Key Words: Iliocaval venous compression syndrome, Duplex ultrasound, Intravascular ultrasound, Computed tomography venography, Magnetic resonance venography, Endovascular stent

Core tip: Imaging modalities are crucial to the diagnosis of iliocaval compressions. In this review, we will explore the various imaging modalities and their associated signs of iliocaval compressions, advantages/disadvantages, and sensitivity/specificity. We will also discuss their utility in the diagnosis and management of this condition. Main aim is to raise awareness among the general practitioners and specialists, facilitate the prompt diagnosis and treatment of patients with acute/chronic leg swelling secondary to iliocaval venous compressions.



INTRODUCTION

Iliocaval venous compression syndrome (ICS) is the extrinsic compression of the iliocaval veins by the arterial system against the adjacent bony structures. These veins include the infrahepatic inferior vena cava, common, external and internal iliac veins. A well-recognized variant of ICS is May-Thurner syndrome (MTS), where the left common iliac vein (CIV) is compressed by the overlying right common iliac artery against the fifth lumbar vertebrae. Constant pulsations from the arteries will evoke a sustained inflammatory response within the compressed veins. Reactive hyperplasia of the venous wall will lead to formation of spurs and intimal fibrosis, which leads to venous stenosis and predispose to venous thrombosis[1,2].

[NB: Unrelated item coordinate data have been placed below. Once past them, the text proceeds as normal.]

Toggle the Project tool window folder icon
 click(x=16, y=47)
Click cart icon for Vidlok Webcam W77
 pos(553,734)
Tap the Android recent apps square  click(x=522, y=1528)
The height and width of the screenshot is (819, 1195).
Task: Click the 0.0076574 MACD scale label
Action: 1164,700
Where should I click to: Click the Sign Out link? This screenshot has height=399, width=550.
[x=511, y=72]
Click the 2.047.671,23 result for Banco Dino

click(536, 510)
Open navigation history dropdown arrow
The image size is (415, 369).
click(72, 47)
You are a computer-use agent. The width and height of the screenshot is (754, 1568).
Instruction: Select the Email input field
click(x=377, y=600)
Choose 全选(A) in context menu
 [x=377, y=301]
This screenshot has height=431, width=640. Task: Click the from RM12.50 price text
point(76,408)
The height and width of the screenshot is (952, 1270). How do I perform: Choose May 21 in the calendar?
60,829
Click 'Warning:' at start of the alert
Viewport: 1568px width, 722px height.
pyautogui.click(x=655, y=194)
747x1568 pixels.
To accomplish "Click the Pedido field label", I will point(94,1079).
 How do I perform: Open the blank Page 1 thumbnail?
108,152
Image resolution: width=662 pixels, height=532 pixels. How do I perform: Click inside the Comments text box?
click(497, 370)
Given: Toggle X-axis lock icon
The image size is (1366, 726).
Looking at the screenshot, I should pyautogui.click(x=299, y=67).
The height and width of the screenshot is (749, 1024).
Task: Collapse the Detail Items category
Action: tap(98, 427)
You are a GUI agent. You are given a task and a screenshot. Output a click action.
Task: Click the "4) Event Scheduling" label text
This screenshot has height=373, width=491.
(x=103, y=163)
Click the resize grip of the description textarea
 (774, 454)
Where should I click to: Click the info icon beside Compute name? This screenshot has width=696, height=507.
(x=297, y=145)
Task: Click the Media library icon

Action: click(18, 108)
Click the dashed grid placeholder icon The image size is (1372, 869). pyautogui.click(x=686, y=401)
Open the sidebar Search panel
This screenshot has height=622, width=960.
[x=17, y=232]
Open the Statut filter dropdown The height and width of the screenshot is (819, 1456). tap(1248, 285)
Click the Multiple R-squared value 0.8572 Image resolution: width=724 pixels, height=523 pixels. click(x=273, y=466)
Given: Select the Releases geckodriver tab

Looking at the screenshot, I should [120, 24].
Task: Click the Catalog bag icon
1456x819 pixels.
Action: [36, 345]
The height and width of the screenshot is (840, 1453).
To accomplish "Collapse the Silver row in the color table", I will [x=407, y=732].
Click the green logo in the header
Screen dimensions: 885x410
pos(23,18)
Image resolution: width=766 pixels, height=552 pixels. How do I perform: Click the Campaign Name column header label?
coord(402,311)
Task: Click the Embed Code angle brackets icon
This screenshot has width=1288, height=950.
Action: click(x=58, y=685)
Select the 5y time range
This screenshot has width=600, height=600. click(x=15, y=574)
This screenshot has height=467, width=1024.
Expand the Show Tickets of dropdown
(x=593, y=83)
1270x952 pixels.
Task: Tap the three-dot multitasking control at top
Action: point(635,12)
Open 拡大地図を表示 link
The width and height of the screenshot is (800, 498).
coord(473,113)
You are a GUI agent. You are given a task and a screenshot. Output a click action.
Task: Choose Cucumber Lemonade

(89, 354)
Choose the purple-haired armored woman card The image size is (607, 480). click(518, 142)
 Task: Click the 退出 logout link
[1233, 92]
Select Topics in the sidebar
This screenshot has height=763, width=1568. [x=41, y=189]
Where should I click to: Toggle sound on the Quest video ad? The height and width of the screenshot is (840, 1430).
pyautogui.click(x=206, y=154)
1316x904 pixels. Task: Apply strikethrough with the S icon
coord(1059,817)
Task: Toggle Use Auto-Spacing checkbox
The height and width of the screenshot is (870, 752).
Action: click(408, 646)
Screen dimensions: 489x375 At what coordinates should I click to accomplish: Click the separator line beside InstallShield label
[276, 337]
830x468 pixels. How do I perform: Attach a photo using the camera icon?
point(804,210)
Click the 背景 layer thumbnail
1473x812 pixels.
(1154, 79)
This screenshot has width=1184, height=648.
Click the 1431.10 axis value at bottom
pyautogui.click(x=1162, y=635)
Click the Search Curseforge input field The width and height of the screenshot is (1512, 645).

EPIDEMIOLOGY AND CLINICAL PRESENTATIONS
Epidemiology and risk factors

ICS is predominantly seen in women (72%-74%) in their second to fourth decade of life; females also tend to develop more severe compression than males[3-6]. The exact prevalence of ICS is not known, especially since most patients are asymptomatic. Nonetheless, growing evidence suggests that it is not as uncommon as previously thought[1,6]. Significant venous obstruction, defined as a stenosis diameter or cross sectional area (CSA) greater than 50% on computed tomography/magnetic resonance imaging (CT/MRI) venography and intravascular ultrasound (IVUS) respectively[7], was seen in 25%-37% of patients with advanced venous diseases (C4-6)[7,8]. Iliac vein compression is also prevalent among asymptomatic patients; a study on MTS incidence among patients admitted for non-venous complaints showed that almost a quarter of the cohort had significant compression of the left iliac vein[9]. Generally, patients would remain asymptomatic until exposure to stress such as surgery and prolonged bed rest[5]. Other factors associated with symptomatic ICS include spinal deformities such as exaggerated lordosis and scoliosis, oral contraceptive use, post-partum and multiparous[10-12]. When symptoms do emerge, they may present as deep vein thrombosis and chronic venous disease.

Clinical presentations

Prolonged venous stenosis causes venous stasis which in turn predisposes individuals to acute deep vein thrombosis and chronic venous diseases[3]. Patients with ICS are more likely to develop deep vein thrombosis (OR = 9.5, P < 0.001), typically after an inciting prothrombotic event such as prolonged immobility and pregnancy which may worsen the venous compression[13,14]. Standard systemic anticoagulation is usually inadequate in these patients due to extensive clot burden, warranting more aggressive intervention such as intravascular thrombolysis[15]. In spite of prompt and adequate treatment, they are more likely to develop post-treatment sequalae such as re-thrombosis (RR = 2.8, P = 0.04) and post-thrombotic syndrome if the underlying anatomic variant is not corrected[16,17].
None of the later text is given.